Dexamethasone, acetic acid, formalin, diazepam and polyoxyethylene-sorbitan monolated (Tween 80) was purchased from Sigma (USA). Morphine was purchased from União Química (Brazil).


Male Swiss mice (20-30 g), 2-3 months of age, were used throughout this study. The animals were randomly housed in appropriate cages at 25±2 ºC on a 12 h light/dark cycle (lights on 6:00-18:00 h) with free access to food (Purina®) and water. They were used in groups of eight animals each. All experiments were carried out between 9am and 4pm in a quiet room. Experimental protocols and procedures were approved by the Animal Care and Use Committee at the Universidade Federal de Sergipe (CEPA/UFS Nº 49/09).

Acetic acid-induced writhing test

This test was done using the method described by Koster et al. (1959) and Broadbear et al. (1994). Muscular contractions were induced by intraperitoneal injection (i.p.) of a 0.85% solution of acetic acid (0.1 mL/10 g) to a group of eight mice. After a latency period of 5 min, the number of muscular contractions was counted for 15 min and the data represents the average of the total number of writhes observed. EOMP was administered in doses of 25, 50, and 100 mg/kg (i.p.). The reference drug, morphine (MOR) (3 mg/kg) was solubilized in saline+Tween-80 0.2% (vehicle) and was administered intraperitoneally to different groups of the mice 0.5 h before the acetic acid injection.

Formalin test

The observation chamber was a glass box of 30 cm diameter on an acrylic transparent plate floor. Beneath the floor, a mirror was mounted at a 90 ºC angle to allow clear observation of the paws of the animals. The animals were treated with the vehicle (saline+Tween-80 0.2%), EOMP (25, 50, and 100 mg/kg, i.p.) or the reference drug (MOR, 3 mg/kg, i.p.) 0.5 h before the formalin injection. Each mouse was placed in the chamber more than 5 min before treatment in order to allow acclimatization to the new environment. The formalin test was carried out as described by Hunskaar & Hole (1987). Twenty microliters of a 1% formalin solution (0.92% formaldehyde) in a phosphate-buffer were injected into the dorsal surface of the left hind paw. Each animal was then returned to the chamber and the amount of time that the animal spent licking the injected paw was considered to be indicative of pain. Two distinct phases of intensive licking activity were identified: an early acute phase and a late or tonic phase (0-5 and 15-30 min after formalin injection, respectively).

Hot plate test

The hot plate test described by Jacob et al. (1974) and by Jacob & Ramabadran (1978) was used. The animals were placed on an aluminum plate that was adapted to a water bath at 55±0.5 °C. The reaction time was noted by observing either the licking of the hind paws or the rotation movements at basal, 0.5, 1.0, 1.5, and 2.0 h after i.p. administration of 25, 50, and 100 mg/kg of EOMP or the vehicle (saline+Tween-80 0.2%) to different groups of 8 mice. Morphine, 3 mg/kg (i.p.), was used as the reference drug.

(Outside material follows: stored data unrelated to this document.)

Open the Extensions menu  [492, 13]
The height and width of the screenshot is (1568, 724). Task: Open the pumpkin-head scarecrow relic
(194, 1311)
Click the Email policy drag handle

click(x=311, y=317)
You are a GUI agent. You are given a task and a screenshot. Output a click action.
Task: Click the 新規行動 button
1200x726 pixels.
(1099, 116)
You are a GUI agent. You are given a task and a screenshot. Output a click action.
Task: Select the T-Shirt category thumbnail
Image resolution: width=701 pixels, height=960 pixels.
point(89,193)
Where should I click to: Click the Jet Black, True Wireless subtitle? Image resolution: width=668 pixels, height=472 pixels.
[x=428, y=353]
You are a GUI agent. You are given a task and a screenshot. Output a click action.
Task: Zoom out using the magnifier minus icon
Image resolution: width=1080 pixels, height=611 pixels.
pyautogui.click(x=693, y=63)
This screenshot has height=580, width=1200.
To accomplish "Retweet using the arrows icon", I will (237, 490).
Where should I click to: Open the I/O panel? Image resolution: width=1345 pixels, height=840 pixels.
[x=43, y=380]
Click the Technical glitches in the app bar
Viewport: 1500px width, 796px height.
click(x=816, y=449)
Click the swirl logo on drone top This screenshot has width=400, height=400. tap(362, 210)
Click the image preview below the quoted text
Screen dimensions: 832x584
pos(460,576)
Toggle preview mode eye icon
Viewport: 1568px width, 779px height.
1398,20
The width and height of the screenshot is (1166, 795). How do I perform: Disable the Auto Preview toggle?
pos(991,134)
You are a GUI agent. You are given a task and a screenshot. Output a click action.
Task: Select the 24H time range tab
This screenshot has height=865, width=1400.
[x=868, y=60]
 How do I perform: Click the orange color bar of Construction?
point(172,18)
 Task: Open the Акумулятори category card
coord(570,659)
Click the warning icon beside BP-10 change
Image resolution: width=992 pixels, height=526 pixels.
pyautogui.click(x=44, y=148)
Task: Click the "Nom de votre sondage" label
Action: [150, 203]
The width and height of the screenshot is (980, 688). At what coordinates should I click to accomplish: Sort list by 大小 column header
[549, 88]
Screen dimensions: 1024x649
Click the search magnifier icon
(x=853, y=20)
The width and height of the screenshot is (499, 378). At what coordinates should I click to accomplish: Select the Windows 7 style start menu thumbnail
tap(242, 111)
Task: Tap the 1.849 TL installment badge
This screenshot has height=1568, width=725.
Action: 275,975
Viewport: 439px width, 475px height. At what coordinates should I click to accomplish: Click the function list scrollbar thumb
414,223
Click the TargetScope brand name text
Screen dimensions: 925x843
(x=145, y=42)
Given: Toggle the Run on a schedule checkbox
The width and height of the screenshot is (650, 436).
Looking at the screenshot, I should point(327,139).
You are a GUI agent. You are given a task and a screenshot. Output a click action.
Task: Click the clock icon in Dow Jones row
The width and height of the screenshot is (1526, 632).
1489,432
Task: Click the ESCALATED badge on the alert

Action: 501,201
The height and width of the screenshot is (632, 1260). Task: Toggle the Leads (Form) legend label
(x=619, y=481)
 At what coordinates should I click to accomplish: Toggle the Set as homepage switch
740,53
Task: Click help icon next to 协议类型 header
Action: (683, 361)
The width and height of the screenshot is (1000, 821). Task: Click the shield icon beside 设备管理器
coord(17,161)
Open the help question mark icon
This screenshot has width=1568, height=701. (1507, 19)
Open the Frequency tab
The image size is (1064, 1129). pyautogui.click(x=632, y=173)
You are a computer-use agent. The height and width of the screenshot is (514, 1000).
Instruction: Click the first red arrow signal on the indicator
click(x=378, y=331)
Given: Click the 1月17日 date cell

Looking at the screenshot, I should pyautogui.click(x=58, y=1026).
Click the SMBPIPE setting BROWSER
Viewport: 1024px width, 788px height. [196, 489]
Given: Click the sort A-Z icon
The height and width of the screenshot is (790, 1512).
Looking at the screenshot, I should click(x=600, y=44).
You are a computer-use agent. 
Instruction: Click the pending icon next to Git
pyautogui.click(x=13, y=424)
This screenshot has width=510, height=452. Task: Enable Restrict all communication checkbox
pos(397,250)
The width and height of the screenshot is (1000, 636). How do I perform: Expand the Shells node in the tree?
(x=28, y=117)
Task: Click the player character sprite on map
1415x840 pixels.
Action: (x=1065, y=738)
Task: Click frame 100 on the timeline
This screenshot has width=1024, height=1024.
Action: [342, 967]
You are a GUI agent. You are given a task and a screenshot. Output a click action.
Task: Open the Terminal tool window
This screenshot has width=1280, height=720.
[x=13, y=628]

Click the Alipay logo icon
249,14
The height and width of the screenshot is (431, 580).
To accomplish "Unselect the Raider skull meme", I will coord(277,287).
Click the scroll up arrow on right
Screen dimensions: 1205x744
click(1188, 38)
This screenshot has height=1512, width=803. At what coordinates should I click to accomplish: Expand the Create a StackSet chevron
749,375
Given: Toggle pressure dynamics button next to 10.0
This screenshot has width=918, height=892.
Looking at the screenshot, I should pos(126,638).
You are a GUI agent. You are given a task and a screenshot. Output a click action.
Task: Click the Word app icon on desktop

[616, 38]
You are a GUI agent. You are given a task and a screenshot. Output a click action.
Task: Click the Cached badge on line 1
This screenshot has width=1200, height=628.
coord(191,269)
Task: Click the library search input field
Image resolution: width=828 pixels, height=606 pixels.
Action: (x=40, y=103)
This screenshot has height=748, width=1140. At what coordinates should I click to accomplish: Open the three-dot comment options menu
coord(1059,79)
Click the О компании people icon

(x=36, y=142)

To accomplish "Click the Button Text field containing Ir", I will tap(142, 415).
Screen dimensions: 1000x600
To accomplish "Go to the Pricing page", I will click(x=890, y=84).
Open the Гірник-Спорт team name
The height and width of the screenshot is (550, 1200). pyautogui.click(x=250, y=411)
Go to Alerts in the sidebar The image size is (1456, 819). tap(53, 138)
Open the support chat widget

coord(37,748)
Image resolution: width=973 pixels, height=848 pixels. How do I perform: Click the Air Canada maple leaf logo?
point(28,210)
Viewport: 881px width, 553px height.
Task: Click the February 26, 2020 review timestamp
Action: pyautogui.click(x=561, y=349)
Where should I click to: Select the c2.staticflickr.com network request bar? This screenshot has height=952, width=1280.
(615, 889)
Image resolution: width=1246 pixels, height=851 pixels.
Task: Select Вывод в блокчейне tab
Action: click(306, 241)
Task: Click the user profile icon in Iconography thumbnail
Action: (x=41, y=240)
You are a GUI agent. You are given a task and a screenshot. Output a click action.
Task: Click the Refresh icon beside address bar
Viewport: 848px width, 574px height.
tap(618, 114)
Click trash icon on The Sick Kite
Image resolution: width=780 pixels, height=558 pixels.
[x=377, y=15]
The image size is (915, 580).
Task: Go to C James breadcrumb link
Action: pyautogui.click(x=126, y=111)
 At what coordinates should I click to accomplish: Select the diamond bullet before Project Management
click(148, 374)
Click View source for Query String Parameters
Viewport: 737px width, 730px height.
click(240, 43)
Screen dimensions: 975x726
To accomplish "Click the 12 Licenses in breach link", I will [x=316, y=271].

Evaluation of the motor activity

To investigate if the treatments could influence the motor activity of the animals and consequently impair the assessment of the nociceptive behavior in the experimental tests, the motor activity of the animals was evaluated in a Rota rod apparatus, according to Dunham & Miya (1957) with some modifications. Initially, the mice able to remain on the Rota rod apparatus (AVS®, Brazil) longer than 180 s (7 rpm) were selected 24 h before the test. Then the selected animals were divided into five groups (n=8) and treated i.p. with vehicle (control), EOMP (25, 50 and 100 mg/kg, i.p.), and diazepam (DZP, 1.5 mg/kg). Each animal was tested on the Rota rod and the time (s) they remained on the bar for up to 180 s was recorded 0.5, 1 and 2 h after administration.

Leukocyte migration to the peritoneal cavity

The leukocyte migration was induced by injection of carrageenan (1%, i.p., 0.25 mL) into the peritoneal cavity of mice 0.5 h after administration of EOMP (25, 50, and 100 mg/kg, i.p.), dexamethasone (2 mg/kg, i.p.) or vehicle (saline+Tween-80 0.2%) by modification of the technique previously described by Matos et al. (2003). The animals were anesthetized with sodium pentobarbital (50 mg/kg, i.p.) and were euthanized by cervical dislocation 4 h after carrageenan injection. Shortly after, saline containing EDTA (1 mM, i.p., 3 mL) was injected. Immediately a brief massage was done for further fluid collection, which was centrifuged (5000 x g, 5 min) at room temperature. The supernatant was disposed and the precipitate was responded in saline. An aliquot of 10 µL from this suspension was dissolved in 200 µL of Turk solution and the total cells were counted in a Neubauer chamber, under optic microscopy. The results were expressed as the number of leukocytes/mL. The percentage of the leukocyte inhibition=(1-T/C)x100, where T represents the treated groups leukocyte counts and C represents the control group leukocyte counts.

Statistical analysis

The obtained data was evaluated by one-way analysis of variance (ANOVA) followed by Tuukey's test. In all cases differences were considered significant if p<0.05. The percent of inhibition by an antinociceptive agent was determined for the acetic acid-induced writhing and formalin tests using the following formula (Reanmongkol et al., 1994): Inhibition% = 100.(control-experiment)/control.



Analysis of essential oil

The essential oil of the fresh leaves of M. pubiflora was yellow in color and had an average yield of 1.1% (v/w). GC-MS and GC-FID analysis of the essential oil resulted in the identification of 22 compounds, by the comparison of retention indices and mass spectra from the literature (Adams, 2007), constituting 72.7% of the total oil (Table 1). The major component was caryophyllene oxide (22.2%), with other components present in appreciable content, such as: mustakone (11.3%), 1,8-cineole (5.4%), and tricyclene (5.3%).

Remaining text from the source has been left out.